12/10/2010

Opel C4 : Il est temps de changer de modèle !

572px-Opel_logo_svg.pngCertains finiraient presque par trouver le processus banal. Une multinationale qui a réalisé les dernières années de plantureux bénéfices, dont les travailleurs ont accepté des hausses incessantes de productivité et qui a bénéficié de la part de l’Etat de nombreux subsides et déductions d’impôt, ferme froidement une entreprise pourtant bénéficiaire pour délocaliser sa production vers un pays à bas salaire et faire grossir encore ses profits. En 2009, Opel Belgium a réalisé 3,4 millions d'euros de bénéfices après que la division belge eut par ailleurs cédé 30 millions d'euros pour couvrir les pertes européennes d'Opel et cela, malgré une année difficile pour l'usine d'Anvers.


Comme d’habitude, les gouvernants versent des larmes de crocodiles et proposent déjà de se jeter aux pieds des patrons voyous ouvrant la manne céleste de l’argent publique en les priant de limiter la casse sociale.

Nous ne croyons plus à cette logique coûteuse et inefficace.  Les multinationales continueront de mettre en concurrence au niveau mondial les travailleurs.  L’heure est à la résistance, plus à la collaboration avec ces bandits en col blanc.

Outre le nécessaire combat immédiat pour que soit respectés les droits des travailleurs, un combat syndical international dont on aperçoit d’intéressants embryons avec notamment des actes de solidarité en Allemagne, il est urgent de changer de stratégie politique.

Au PC Wallonie-Bruxelles, nous proposons premièrement de mettre fin aux multiples avantages dont bénéficient aujourd’hui (sans effet positif significatif pour l’emploi) ces multinationales.  En premier lieu, nous disons « stop » aux intérêts notionnels qui coûtent à la collectivité des milliards d’euros par an pour un retour marginal (voir inexistant).

Deuxièmement, nous proposons de mettre en place des dispositifs permettant de favoriser l’emploi local.  Il faut taxer le transport afin que ne soient plus produits à l’autre bout de la planète les produits que nous consommons ici. Ceci est également un impératif écologique. Il faut également hausser significativement l’imposition sur les dividendes afin de stopper la course aux surprofits.

Au delà des effets d’aubaine dont joue avec intéressement le patronat, un mouvement de fond se prépare concernant le secteur automobile.  L’ère du pétrole bon marché touche tout doucement à sa fin.  Enferrées dans leurs raisonnements de profit à court terme, les entreprises du secteur se montrent incapables de procéder à une véritable transition. 

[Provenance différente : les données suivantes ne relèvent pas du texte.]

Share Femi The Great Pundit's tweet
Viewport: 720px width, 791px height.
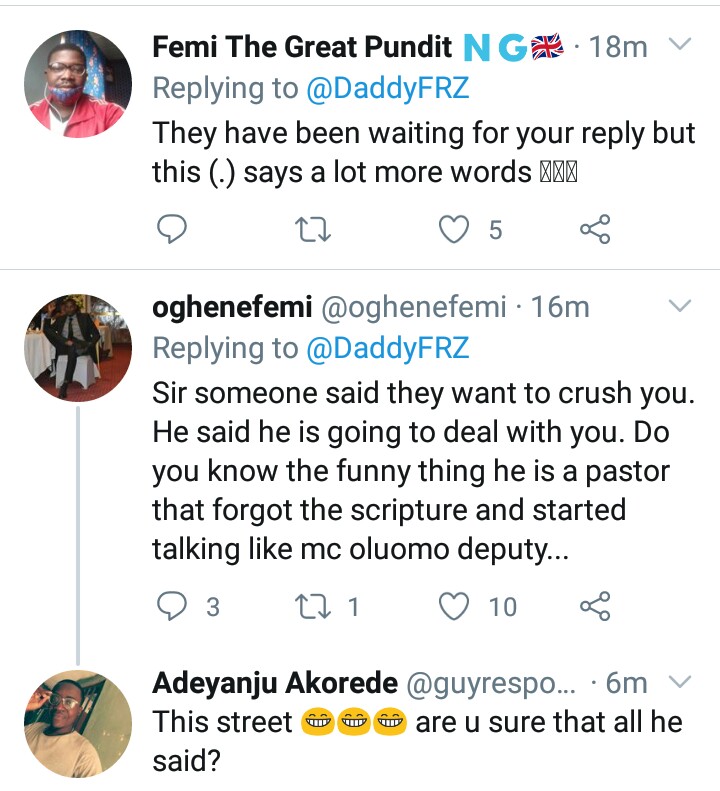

Si la priorité doit aller au développement du transport collectif public et à la mobilité douce, le transport individuel motorisé (la voiture) va se poursuivre. C’est pourquoi il faut refuser de perdre l’expertise existante.  Nous proposons dès lors d’utiliser l’argent public dégagé par les mesures exposées ci-dessus, afin d’initier sur base de l’expertise de nos travailleurs, de nouveaux projets industriels. Nous prônons la création de sociétés publiques d’investissement avec la participation et sous le contrôle des syndicats. Plusieurs universités belges sont impliquées dans des recherches sur la pile à hydrogène. Nos politiques manquent-ils à ce point d’ambition que pour imaginer de lancer demain une entreprise qui développerait des véhicules (voitures, bus, camions) mus à l’hydrogène ? Nous possédons également en Belgique une réelle expertise (et des PME innovantes) dans le secteur des moteurs électriques et dans celui des cellules photovoltaïques, toutes solutions d’avenir pour les véhicules de demain.

Pour appuyer ces projets, l’actualité montre crûment l’absence d’hommes et de femmes politiques portant un réel projet de transformation et ne se contentant pas de gérer la déglingue ultralibérale. Renforcer le PC, c’est renforcer la perspective de l’émergence d’une telle force politique à gauche du PS et d’ECOLO.